I wonder which translation pastors preach from the most? Study? If you use one predominant version in preaching, which other translations do you most often refer to in order to provide other shades of meaning? What is it that you like about the translation(s) you use the most, and why do you consider it to be the most effective for you?
Pastor Rick Renner – Moscow, Russia
I was raised on the KJV and I still deeply love it. When I travel and preach, I still preach from the KJV and find that the vast majority of people in the pews still carry KJV Bibles—that is, if they bring Bibles to church, which seems to be getting rarer and rarer all the time. That is the subject of another important conversation that needs to be addressed.
I also love the KJV because it’s so easy to memorize. However, in my personal devotional life, I must admit that I do not use the KJV so often. Strange, but I use KJV for serious study, but for personal, devotional time, I use the New Living Translation—a translation that I have found to be very close to the original New Testament Greek. I do not read Hebrew, so I cannot authoritatively speak about the NLT’s Old Testament translation, but I can speak about the New Testament translation and vouch that the NLT’s translation of the New Testament is simply outstanding. In my studies, I find that it properly translates Greek texts that other translations and paraphrases miss completely. In fact, I am so “taken” with the NLT that I recently sent hundreds of them as gifts to a group of our partners in the United States with a note to tell them how much this translation has personally meant to me. In addition, I occasionally use the Amplified, and I rarely ever use a paraphrase because I find most of them are so inaccurate in keeping to the original ideas conveyed in the Greek text. As I preach in Russia, I use the KJV for public ministry because it is the closest to the translation used by Russian-reading believers.

*Raw records*:
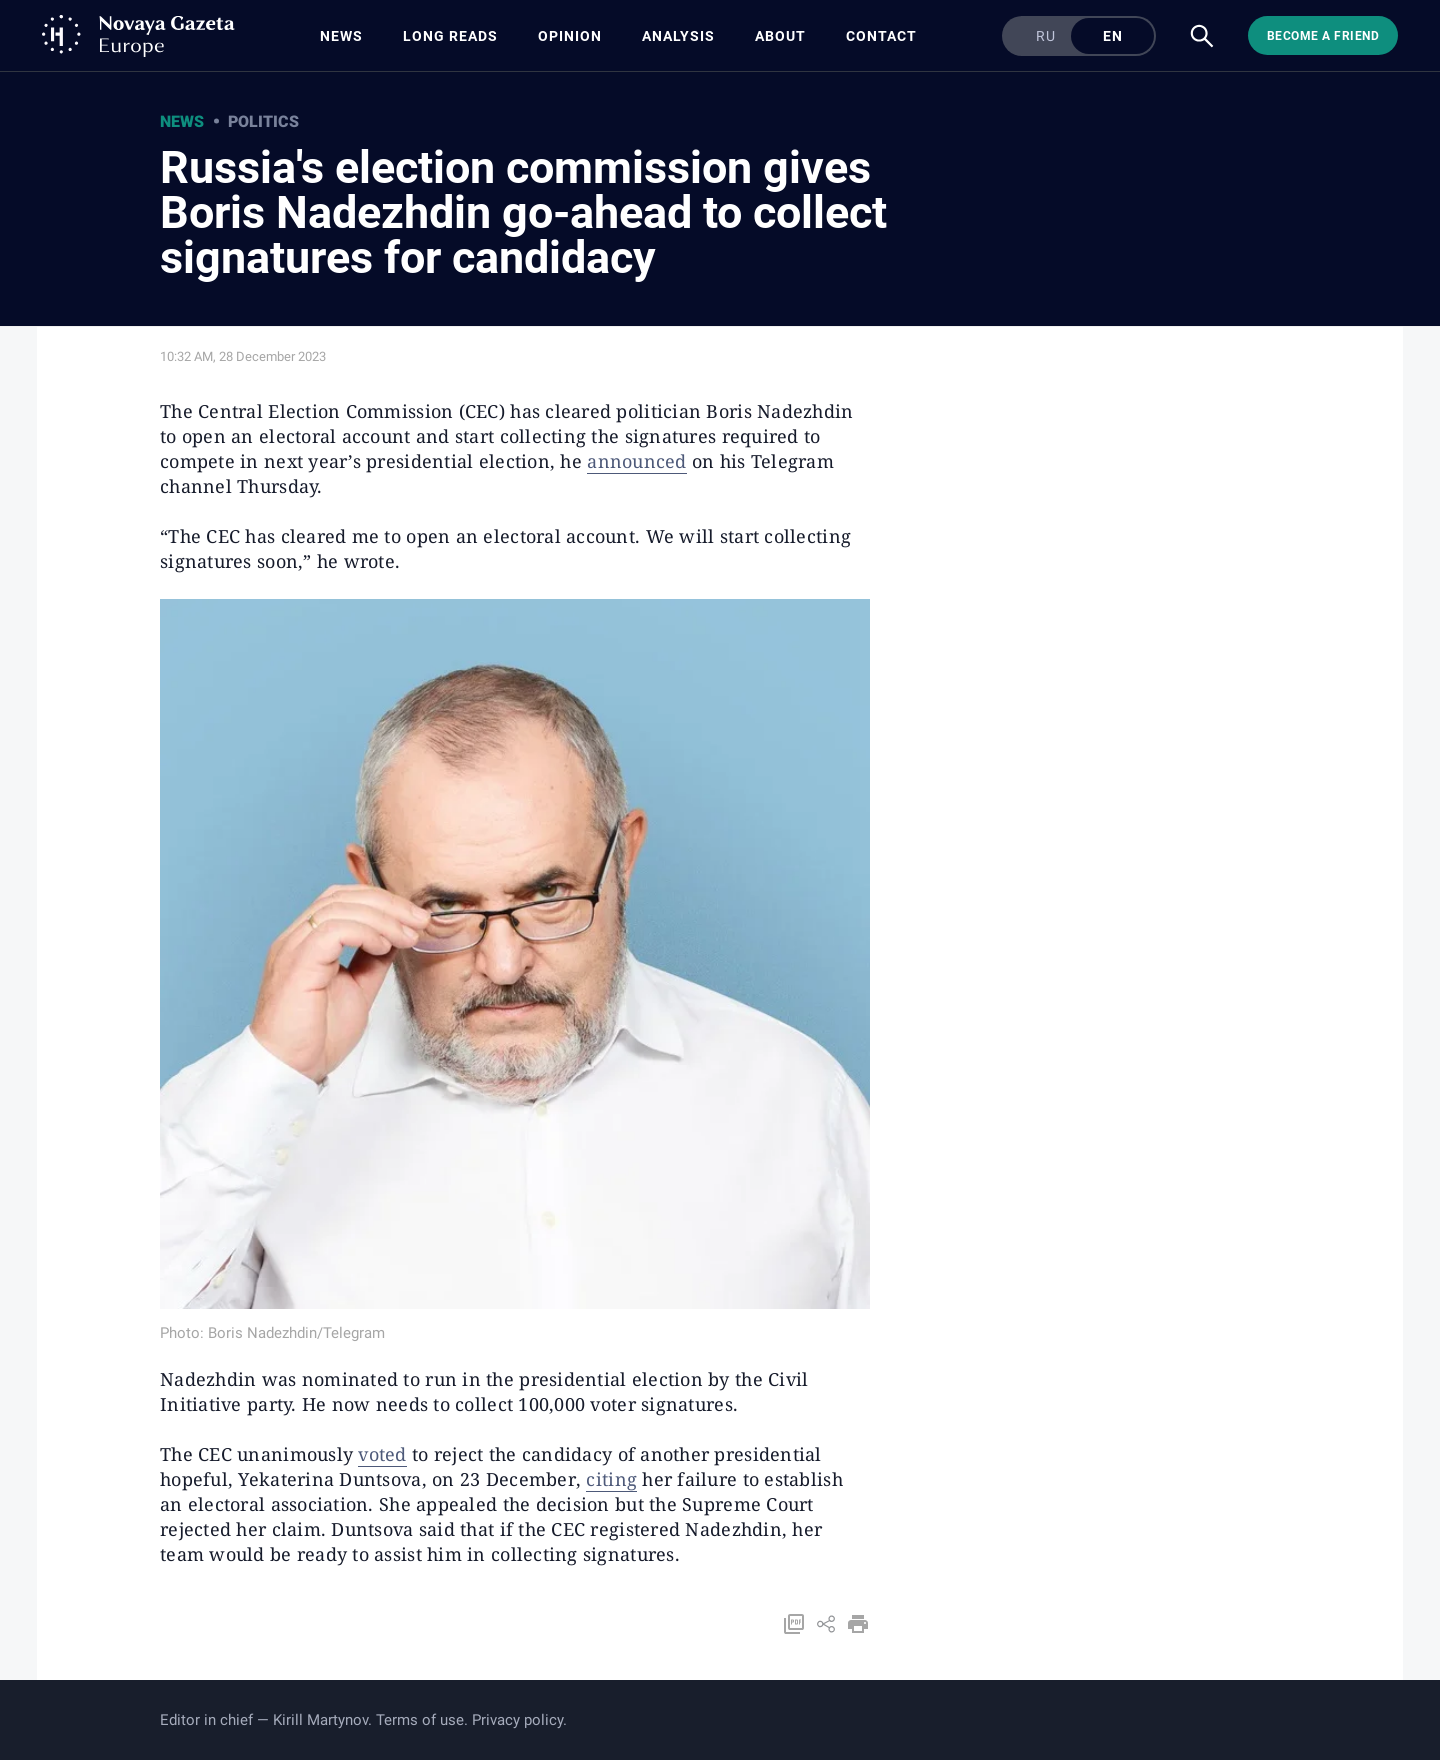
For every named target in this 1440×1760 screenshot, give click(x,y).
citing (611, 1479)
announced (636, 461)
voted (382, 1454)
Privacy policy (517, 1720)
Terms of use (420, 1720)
* * *
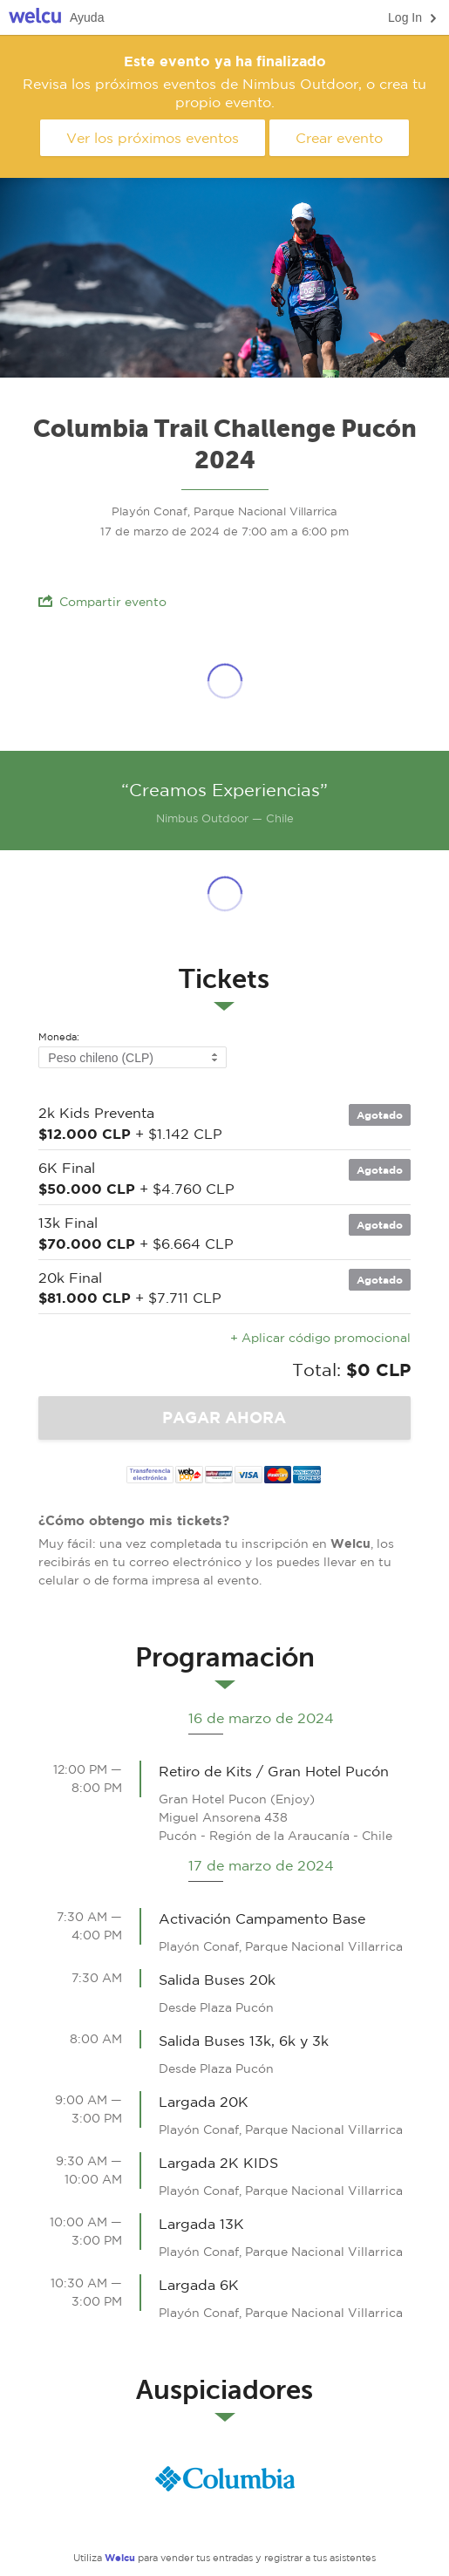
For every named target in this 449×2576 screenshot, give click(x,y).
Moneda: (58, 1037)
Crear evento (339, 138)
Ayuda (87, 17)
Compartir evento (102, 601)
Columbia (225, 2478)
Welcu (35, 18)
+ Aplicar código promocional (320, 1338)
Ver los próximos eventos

*Your tasks*:
(a) In the text on Bible translations, which translation does Rick Renner use for personal devotional time?
(b) For each statement, say whether it agrees with the text on Bible translations, and quote the words of the text that decide it: (i) Rick Renner reads Hebrew. (ii) Rick Renner sent hundreds of copies of the NLT as gifts to partners in the United States. (iii) Rick Renner often relies on paraphrases.
(c) Write what comes next in the text on Bible translations, starting after its final sentence.
The items were taken from a separate source and have no connection to the text on Bible translations.

*Outputs*:
(a) The New Living Translation.

(b)
(i) No: "I do not read Hebrew."
(ii) Yes: "I recently sent hundreds of them as gifts to a group of our partners in the United States."
(iii) No: "I rarely ever use a paraphrase."

(c)
Pastor Bob Yandian – Tulsa, OK
After being raised on the KJV, I had a hard time turning away from it. I would quote other translations to clarify what I was teaching, but used the King James as my foundation. I even went so far as to change the Old English of the translation into more modern terms because I did not particularly like the NKJV. Then the English Standard Version came out a short time ago and I really like it. Although I still use the King James at times, I mainly use the ESV. The writers chose accurate words to bring across the meaning and it has the powerful diction of the Authorized.
Pastor Thom Fields – Kennewick, WA
With so many options out there to choose from, I find that I most often use the translation that makes the exact statement that I like…regardless of which translation it is! (Just kidding—sort of.)
In reality, I have developed a deep love for the Amplified Bible. In most cases, when studying a particular verse, I find that the manifold meaning of specific words is often hinted at in the Amplified. This usually promotes even more study, checking out yet more translations and versions and throws a nice dash of fuel onto the fire as I become more and more in love with the Word of God.
When it comes time for memorization of scripture, I usually burn into my mind both the translation which I’ve found to be the best usage of a scripture AND the King James version. In my world—many people don’t take scripture seriously unless you can quote it in the King James version. They often reject any other version and act as if everything else “sucketh” in comparison to their old stand-by.
A translation that I’ve recently picked up and began reading through the Bible is the Contemporary English Version. I’m really enjoying the easy read that it provides and the basic, down-to-earth style it’s been written in. It isn’t ALWAYS dead on (in my humble opinion), but it always offers interesting and thought provoking perspective.
If I were talking to someone on my staff or in my congregation about reading the Word, I would adamantly promote the following idea. WHATEVER TRANSLATION YOU ARE WILL WILLING TO READ—PICK IT UP AND GET TO READING IT!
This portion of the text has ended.